++++ TEXT EXCERPT ++++

Protein-coding gene in the species Homo sapiens

Mitogen-activated protein kinase kinase kinase 3 is an enzyme that in humans is encoded by the MAP3K3 gene, which is located on the long arm of chromosome 17 (17q23.3).

== Function ==

This gene product is a 626-amino acid polypeptide that is 96.5% identical to mouse MEKK3. Its catalytic domain is closely related to those of several other kinases, including mouse MEKK2, tobacco NPK, and yeast STE11. Northern blot analysis revealed a 4.6-kb transcript that appears to be ubiquitously expressed.

MAP3Ks are involved in regulating cell fate in response to external stimuli. MAP3K3 directly regulates the stress-activated protein kinase (SAPK) and extracellular signal-regulated protein kinase (ERK) pathways by activating SEK and MEK1/2 respectively. In cotransfection assays, it enhanced transcription from a nuclear factor kappa-B (NF-κB)-dependent reporter gene, consistent with a role in the SAPK pathway. Alternatively spliced transcript variants encoding distinct isoforms have been observed. MEKK3 regulates the p38, JNK and ERK1/2 pathways.

++++ MATERIAL SUPPLIED ++++

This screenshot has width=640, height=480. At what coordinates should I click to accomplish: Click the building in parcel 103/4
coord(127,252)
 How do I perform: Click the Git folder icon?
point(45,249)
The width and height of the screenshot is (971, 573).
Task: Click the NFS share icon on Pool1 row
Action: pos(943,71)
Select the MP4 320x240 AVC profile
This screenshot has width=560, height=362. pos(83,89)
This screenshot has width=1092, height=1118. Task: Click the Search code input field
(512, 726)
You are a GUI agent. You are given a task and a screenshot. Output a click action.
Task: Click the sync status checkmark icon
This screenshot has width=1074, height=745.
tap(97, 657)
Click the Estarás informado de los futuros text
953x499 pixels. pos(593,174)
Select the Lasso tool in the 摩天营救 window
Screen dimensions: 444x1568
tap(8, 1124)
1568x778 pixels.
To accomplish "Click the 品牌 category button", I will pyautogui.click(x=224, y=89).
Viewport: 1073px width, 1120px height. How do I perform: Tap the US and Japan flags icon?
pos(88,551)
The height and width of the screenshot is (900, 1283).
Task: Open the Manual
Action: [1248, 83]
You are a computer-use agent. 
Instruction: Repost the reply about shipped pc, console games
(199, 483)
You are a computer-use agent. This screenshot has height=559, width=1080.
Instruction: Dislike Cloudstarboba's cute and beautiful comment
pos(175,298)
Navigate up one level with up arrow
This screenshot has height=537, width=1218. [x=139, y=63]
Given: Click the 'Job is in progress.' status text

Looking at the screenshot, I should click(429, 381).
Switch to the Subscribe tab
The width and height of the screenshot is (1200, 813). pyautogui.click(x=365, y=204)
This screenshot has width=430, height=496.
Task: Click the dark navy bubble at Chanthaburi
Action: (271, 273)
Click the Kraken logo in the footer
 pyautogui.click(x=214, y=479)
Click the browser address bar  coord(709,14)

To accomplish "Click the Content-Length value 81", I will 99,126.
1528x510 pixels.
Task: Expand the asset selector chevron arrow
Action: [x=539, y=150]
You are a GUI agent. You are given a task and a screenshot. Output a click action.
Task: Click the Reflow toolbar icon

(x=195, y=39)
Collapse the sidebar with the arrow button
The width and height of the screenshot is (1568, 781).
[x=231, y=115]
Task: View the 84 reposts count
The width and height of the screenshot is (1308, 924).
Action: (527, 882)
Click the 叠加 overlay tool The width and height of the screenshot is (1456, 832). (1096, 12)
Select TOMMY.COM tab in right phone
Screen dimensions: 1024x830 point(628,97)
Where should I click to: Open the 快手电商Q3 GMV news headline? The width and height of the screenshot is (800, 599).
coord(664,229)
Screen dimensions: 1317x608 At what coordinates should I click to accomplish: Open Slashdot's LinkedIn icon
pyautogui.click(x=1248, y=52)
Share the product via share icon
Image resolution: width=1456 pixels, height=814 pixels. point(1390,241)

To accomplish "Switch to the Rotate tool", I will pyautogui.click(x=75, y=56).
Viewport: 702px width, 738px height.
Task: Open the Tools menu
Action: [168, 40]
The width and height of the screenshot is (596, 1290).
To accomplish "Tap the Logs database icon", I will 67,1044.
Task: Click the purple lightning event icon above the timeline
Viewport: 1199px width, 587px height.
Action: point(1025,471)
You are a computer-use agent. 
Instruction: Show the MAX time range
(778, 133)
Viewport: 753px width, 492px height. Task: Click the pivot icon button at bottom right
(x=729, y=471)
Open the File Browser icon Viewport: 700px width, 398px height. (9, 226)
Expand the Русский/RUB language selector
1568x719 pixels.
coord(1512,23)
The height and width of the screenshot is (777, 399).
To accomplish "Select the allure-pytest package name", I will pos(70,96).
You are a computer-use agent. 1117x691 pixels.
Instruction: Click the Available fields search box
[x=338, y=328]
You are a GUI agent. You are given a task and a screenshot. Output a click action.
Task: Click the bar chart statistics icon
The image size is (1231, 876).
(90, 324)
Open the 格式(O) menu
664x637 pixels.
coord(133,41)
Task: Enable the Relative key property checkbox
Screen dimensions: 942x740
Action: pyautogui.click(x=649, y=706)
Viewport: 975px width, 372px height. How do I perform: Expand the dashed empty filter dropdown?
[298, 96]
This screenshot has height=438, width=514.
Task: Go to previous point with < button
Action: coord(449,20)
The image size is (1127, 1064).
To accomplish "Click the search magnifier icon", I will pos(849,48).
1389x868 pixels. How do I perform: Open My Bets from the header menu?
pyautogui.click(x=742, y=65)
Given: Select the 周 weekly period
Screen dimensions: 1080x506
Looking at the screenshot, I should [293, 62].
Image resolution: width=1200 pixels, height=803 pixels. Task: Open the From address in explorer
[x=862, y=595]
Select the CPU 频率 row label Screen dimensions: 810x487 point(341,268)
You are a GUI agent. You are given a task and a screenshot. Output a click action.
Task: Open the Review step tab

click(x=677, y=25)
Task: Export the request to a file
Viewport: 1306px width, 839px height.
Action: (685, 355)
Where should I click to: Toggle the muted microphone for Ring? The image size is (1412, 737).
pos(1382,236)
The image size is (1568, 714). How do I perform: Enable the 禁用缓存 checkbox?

++++

» ACTIVITY LIST:
a) Return the portion of the MAP3K3 gene text starting with "Protein-coding gene in" and going on through "be ubiquitously expressed.".
b) Take the text on the MAP3K3 gene further, picking up directly after its final sentence.
The records are separate material and have no connection to the text on the MAP3K3 gene.

» RESPONSES PER TASK:
a)
Protein-coding gene in the species Homo sapiens

Mitogen-activated protein kinase kinase kinase 3 is an enzyme that in humans is encoded by the MAP3K3 gene, which is located on the long arm of chromosome 17 (17q23.3).

== Function ==

This gene product is a 626-amino acid polypeptide that is 96.5% identical to mouse MEKK3. Its catalytic domain is closely related to those of several other kinases, including mouse MEKK2, tobacco NPK, and yeast STE11. Northern blot analysis revealed a 4.6-kb transcript that appears to be ubiquitously expressed.

b)
== Interactions ==

MAP3K3 has been shown to interact with [SQSTM1/p62],:

- BRCA1, AKT.
- GAB1,
- MAP2K5, and
- YWHAE.

==MAP3K3 in cancer==

Two SNPs in the MAP3K3 gene were found as candidates for association with colon and rectal cancers.

MEKK3 is highly expressed in 4 ovarian cancer cell lines (OVCA429, Hey, DOV13, and SKOv3). This expression level is significantly higher in those cancer cells when compared to normal cells. MEKK3 expression levels are comparable to IKK kinase activities, which also relate to activation of NFκB. High expression of MEKK3 in most of these ovarian cancer cells supposedly activate IKK kinase activity, which lead to increased levels of active NFκB. Also, MEKK3 interacts with AKT to activate NFκB. Genes related to cell survival and anti-apoptosis have increased expression in most cancer cells with high levels of MEKK3. This is probably due to constitutive activation of NFκB, which will regulate those genes. In this sense, knockdown of MEKK3 caused ovarian cancer cells to be more sensitive to drugs.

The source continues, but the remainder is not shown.